As I send my two oldest daughters off to college my fear of them sitting alone at lunch or hiding by the gym lockers have moved to fear of them locking themselves up in their dorm rooms isolated and lonely.
I think my own social anxiety is triggering these fears. In my heart, I know my girls will push through the “uncomfortable” that always accompanies new experiences. I’m also a realist and know anxiety is a heavy load to carry.
For some students, be it 6th graders, high schoolers or college students, another year of school is another year of anxiety filled moments. Academic stress, athletic competition, social pressures and personal insecurity makes the start of school overwhelming and intimidating.
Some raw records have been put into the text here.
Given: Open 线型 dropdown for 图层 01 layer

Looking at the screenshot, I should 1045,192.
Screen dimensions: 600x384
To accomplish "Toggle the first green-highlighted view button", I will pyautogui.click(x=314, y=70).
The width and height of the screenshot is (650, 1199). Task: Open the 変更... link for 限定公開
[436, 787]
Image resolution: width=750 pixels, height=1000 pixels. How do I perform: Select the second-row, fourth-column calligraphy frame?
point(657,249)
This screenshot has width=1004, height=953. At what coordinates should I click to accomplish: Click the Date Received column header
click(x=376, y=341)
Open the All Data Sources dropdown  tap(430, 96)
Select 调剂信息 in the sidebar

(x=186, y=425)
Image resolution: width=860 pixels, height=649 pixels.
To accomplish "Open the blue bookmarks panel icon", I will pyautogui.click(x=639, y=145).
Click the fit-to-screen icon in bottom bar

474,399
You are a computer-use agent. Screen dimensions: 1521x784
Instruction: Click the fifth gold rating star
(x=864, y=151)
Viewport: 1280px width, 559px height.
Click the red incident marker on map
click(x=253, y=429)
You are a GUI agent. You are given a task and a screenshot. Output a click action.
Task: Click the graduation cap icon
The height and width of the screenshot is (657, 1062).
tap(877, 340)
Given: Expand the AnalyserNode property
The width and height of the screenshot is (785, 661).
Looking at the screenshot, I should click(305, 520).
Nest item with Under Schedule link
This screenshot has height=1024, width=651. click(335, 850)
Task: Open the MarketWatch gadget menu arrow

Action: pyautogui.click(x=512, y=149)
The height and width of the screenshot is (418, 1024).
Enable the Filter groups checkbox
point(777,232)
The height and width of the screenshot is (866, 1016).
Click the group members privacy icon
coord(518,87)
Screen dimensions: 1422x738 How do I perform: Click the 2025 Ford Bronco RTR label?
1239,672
So much focus is put on academics and we forget the highest anxiety moments are the social ones. Since when is lunch the highest stress point of a student’s day? Sadly, it is the reality for more students than you’d think.
For students who live with ADHD, anxiety and depression, the “back-to-school” period is especially troubling. For many the fear of the unknown – like a new teacher, new school, or new schedule – can cause or exacerbate feelings of social anxiety. For students with ADHD these fears are magnified as their over-active minds play out one potential social catastrophe after another.
Does it surprise you that lot’s of people are lonely and disconnected, despite our on-line connections of friends, followers and likes?
We’re missing out on the positive effects of sharing smiles and hugs with all this technology. When you add ADHD to the mix, the problem gets worse.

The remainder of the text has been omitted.